Re: Priesthood holders who treat women negatively
Posted: Fri Oct 04, 2013 10:02 am
by Portia
Marduk wrote:use of caps lock = damaged by religion?!
Damaged by
something. She seems very immature.
Re: Priesthood holders who treat women negatively
Posted: Fri Oct 04, 2013 10:32 am
by vorpal blade
You all make really good points. She may well have been deeply damaged by something or someone. The fact that she was worried about marrying into an abusive relationship is a big indicator that she has been abused in the past. And I tend to agree with Uffish Thought as well.
Here is what I currently think and why it really bothers me for the broader implications. It appears she had a very bad, negative and abusive relationship with a priesthood holder. This has poisoned her mind so that she expects all priesthood holders to act in the same bad way. She has taken this to the extreme so that every guy (or maybe just priesthood holders, as this was the original source of the problem) is guilty until proven innocent. Only one guy has been able to prove her wrong, as she says.
Now, I see this a lot in relationships, and it is very destructive.

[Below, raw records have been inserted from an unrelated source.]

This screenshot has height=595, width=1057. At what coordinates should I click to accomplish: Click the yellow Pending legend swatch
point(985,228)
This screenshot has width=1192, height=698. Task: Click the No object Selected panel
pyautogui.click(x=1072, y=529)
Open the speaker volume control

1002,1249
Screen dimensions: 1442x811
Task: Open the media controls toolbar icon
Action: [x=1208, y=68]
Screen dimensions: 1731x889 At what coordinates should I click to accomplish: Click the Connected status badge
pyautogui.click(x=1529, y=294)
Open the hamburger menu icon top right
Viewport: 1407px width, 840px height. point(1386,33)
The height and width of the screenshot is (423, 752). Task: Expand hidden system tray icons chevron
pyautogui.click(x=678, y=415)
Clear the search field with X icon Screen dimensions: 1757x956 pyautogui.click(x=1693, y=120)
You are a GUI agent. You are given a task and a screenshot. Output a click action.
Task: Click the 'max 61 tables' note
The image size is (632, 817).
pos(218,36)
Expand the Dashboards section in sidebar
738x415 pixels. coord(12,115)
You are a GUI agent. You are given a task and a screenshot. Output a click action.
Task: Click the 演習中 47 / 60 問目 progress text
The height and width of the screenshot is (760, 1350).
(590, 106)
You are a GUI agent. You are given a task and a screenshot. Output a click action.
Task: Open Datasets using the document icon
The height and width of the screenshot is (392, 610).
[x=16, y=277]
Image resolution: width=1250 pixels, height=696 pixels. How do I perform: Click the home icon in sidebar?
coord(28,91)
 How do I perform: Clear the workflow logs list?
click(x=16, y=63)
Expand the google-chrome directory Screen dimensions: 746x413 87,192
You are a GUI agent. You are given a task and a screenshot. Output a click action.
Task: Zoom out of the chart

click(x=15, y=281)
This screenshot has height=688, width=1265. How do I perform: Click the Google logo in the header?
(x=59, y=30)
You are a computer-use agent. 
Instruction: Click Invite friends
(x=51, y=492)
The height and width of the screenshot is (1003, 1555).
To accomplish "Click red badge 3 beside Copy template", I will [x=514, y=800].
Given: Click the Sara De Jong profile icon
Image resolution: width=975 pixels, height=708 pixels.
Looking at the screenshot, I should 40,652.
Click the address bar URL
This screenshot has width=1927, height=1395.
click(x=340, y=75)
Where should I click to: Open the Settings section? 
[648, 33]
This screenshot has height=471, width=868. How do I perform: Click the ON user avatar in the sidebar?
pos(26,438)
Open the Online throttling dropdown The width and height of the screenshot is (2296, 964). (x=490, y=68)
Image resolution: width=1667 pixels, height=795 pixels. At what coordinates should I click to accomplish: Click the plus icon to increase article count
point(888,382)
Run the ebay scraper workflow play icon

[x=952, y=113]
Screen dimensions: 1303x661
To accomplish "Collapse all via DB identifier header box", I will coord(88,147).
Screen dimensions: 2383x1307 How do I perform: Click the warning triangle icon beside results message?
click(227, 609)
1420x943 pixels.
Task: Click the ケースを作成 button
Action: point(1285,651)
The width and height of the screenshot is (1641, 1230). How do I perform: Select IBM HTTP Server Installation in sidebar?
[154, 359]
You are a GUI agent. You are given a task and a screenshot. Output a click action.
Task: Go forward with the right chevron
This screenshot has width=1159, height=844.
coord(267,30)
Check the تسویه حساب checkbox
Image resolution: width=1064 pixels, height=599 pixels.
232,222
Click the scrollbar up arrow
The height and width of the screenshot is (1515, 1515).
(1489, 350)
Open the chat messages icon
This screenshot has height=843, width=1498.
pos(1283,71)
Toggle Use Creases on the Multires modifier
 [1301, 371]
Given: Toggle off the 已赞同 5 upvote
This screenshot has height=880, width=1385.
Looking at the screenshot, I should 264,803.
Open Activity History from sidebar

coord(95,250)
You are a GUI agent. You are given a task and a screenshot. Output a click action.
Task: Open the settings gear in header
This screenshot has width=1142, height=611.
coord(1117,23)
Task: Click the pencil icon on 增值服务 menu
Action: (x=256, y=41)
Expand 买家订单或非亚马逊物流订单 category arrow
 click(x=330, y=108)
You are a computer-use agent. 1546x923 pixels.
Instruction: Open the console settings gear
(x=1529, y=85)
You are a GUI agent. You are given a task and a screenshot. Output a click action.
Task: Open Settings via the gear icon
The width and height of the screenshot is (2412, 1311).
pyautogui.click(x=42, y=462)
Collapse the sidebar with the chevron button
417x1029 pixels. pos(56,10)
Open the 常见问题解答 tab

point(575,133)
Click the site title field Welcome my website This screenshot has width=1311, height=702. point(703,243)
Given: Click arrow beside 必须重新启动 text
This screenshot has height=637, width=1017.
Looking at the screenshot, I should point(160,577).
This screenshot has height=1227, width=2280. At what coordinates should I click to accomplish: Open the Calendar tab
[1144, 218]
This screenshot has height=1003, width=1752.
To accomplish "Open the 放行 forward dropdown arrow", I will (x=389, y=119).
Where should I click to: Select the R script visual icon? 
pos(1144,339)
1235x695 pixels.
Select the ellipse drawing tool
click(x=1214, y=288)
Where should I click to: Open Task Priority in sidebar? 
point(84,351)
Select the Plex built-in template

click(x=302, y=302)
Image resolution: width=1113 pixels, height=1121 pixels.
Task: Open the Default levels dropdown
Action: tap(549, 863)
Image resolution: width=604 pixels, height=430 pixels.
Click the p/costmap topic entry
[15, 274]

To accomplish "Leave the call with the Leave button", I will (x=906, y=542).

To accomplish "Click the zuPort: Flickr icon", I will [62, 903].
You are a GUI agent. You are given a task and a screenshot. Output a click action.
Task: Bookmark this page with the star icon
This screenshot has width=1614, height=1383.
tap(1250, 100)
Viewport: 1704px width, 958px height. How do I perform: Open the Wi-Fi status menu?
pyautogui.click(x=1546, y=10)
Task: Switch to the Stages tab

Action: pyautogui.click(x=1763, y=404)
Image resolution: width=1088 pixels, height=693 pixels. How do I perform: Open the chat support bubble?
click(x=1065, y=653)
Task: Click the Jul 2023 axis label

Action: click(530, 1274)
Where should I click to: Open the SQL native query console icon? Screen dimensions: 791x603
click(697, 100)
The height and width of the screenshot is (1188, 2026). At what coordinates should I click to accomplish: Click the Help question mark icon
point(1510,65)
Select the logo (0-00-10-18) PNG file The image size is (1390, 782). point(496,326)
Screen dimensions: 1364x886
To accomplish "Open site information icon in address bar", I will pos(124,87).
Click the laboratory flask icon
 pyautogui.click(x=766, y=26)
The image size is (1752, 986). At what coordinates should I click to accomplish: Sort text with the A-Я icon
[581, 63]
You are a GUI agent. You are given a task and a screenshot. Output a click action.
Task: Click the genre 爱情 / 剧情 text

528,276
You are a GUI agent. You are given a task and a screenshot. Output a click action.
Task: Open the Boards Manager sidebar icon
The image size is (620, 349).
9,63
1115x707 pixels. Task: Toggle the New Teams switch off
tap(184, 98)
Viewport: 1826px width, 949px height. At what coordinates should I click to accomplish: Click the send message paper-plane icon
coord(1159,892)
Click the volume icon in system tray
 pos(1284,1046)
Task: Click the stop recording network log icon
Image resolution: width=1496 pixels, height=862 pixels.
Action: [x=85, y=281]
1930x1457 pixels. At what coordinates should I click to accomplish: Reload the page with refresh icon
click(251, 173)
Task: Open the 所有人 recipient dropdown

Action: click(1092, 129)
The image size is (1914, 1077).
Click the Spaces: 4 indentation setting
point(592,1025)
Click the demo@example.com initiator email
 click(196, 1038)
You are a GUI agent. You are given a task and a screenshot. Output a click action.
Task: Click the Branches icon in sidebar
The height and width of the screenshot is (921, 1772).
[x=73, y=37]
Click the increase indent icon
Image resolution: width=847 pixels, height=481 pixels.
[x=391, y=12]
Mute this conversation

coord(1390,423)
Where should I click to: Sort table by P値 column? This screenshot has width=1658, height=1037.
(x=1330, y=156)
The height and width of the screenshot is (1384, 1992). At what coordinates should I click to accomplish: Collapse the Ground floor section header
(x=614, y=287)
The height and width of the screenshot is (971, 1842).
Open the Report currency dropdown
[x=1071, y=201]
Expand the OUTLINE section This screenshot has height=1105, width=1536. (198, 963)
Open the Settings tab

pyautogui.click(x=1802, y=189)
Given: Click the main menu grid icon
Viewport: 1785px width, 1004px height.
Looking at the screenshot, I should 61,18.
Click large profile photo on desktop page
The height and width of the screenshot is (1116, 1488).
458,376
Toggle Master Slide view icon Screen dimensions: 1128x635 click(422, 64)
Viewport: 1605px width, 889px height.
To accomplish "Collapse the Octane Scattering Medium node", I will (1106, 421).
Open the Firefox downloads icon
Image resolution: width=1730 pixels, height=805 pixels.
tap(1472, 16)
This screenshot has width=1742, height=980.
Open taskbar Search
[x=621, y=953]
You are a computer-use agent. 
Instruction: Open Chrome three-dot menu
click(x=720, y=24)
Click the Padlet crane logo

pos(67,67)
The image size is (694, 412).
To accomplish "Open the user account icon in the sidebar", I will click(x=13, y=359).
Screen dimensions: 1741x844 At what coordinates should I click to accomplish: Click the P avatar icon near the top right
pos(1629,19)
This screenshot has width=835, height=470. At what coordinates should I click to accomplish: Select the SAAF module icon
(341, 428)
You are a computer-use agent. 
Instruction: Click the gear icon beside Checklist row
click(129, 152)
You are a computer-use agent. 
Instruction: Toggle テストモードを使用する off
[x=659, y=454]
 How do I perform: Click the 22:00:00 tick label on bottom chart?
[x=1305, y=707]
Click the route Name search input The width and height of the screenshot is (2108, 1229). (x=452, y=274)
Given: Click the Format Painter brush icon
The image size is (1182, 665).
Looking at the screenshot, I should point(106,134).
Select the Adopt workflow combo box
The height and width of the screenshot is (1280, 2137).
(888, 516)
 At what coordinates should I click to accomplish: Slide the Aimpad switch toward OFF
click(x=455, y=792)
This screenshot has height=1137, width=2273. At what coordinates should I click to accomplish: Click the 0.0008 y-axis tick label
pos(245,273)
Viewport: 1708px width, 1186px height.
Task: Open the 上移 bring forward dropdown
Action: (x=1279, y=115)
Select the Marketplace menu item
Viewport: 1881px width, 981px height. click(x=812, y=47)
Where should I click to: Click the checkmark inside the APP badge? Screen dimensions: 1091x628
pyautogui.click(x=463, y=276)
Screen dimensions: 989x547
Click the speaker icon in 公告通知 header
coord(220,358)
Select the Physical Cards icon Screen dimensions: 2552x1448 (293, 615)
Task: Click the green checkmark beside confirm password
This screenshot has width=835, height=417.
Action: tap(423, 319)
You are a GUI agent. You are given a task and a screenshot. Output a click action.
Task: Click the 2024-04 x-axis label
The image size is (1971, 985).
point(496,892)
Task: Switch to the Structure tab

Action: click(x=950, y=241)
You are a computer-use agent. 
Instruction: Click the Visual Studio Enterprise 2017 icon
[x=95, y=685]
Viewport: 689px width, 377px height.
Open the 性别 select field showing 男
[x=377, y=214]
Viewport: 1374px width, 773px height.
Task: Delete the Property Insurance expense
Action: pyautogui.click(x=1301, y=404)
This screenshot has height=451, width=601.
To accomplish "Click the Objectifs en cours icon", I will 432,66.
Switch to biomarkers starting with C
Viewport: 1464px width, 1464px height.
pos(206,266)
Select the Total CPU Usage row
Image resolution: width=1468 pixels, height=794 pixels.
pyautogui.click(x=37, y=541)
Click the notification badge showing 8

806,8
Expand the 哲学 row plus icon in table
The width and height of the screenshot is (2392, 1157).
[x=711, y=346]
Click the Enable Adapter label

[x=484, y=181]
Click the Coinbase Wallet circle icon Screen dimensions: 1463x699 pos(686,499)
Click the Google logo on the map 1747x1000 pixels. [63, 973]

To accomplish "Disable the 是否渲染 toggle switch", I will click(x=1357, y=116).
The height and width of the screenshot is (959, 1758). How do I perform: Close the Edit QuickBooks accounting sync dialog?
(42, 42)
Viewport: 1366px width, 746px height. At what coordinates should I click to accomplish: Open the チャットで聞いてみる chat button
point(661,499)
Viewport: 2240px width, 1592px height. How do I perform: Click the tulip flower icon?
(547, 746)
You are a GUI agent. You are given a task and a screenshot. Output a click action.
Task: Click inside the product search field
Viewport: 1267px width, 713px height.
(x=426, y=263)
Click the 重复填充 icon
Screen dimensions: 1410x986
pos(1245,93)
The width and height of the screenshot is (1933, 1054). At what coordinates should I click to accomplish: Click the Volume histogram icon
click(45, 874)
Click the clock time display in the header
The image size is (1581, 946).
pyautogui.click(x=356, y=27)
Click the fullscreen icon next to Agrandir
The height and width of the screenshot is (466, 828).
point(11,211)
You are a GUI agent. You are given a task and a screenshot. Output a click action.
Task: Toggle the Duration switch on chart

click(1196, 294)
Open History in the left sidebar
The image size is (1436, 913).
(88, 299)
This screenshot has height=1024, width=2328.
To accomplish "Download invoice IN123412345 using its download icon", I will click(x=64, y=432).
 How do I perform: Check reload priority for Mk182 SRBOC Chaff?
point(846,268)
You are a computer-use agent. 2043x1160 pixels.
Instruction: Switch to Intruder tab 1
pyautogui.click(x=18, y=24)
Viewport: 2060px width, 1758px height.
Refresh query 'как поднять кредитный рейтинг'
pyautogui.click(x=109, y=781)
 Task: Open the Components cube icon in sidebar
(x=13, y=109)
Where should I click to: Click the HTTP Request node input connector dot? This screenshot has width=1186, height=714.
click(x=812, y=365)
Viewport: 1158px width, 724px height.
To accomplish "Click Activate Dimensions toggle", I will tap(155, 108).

If a person is convinced that you have evil intentions, that sinister motives lie behind everything you do or say it is very hard to convince them otherwise. Almost all the time when I am accused of bad behavior it is because of what someone thought was in my mind when I did or didn’t say something or do something. What would have been interpreted as an innocent mistake or careless comment becomes something really big and ugly because it is assumed to come from a wicked intent. My divorced office mate backs me up on this. His ex was always making a mountain out of a mole hill. The problem is that once you start to look for faults in another even the most benign things look really, really bad. This might be an example of confirmation bias. “Damaged goods” might find a guy that proves he is not like what she expects to find in men, but after the honeymoon is over and something he says or does hurts her, everything else he does or says might well be interpreted as a really, really negative thing.
I see this in politics. All you need to do is convince people that the other side has greedy, selfish, mean-spirited, or evil intentions and then it is easy to convince them that all the other side does is bad.
I see this in those that get offended and leave the Church. If “damaged goods” expects every priesthood leader to treat women poorly then everything they say or do will be seen through this distorted lens. Many years ago I was the ward clerk and I had an assistant ward clerk who did clerk work during Sunday school. I was asked to remind him that it would set a better example for the members if he attended Sunday school instead of doing clerk work. So I told him during Sunday school while he was doing clerk work, “I could do my clerk work during Sunday school, but I feel it is more important to be with my family during this time, and I think the same is also true for you.” He got upset and walked out the door.
I had no idea what I had said to upset him, but decided I needed to visit him in his home and find out what I needed to apologize for. The problem was that he was in his thirties or early forties, was very sensitive about the fact that he was still single, and he interpreted my remarks to mean that he was remiss for not getting married and having a family. I apologized and he came back to church. I’ve seen others get their feelings hurt for what seemed to me to be trivial things, but were very negative for them. I’ve learned that if it is important to someone it is important to me. The problem is that if you have a sore spot, or you expect priesthood leaders to be insensitive or mean-spirited to you on your pet peeve, you probably won’t last long in the Church.
And your marriage probably won’t last long unless you learn to forgive and put behind you injuries that very well were not intended or are just part of living as imperfect human beings.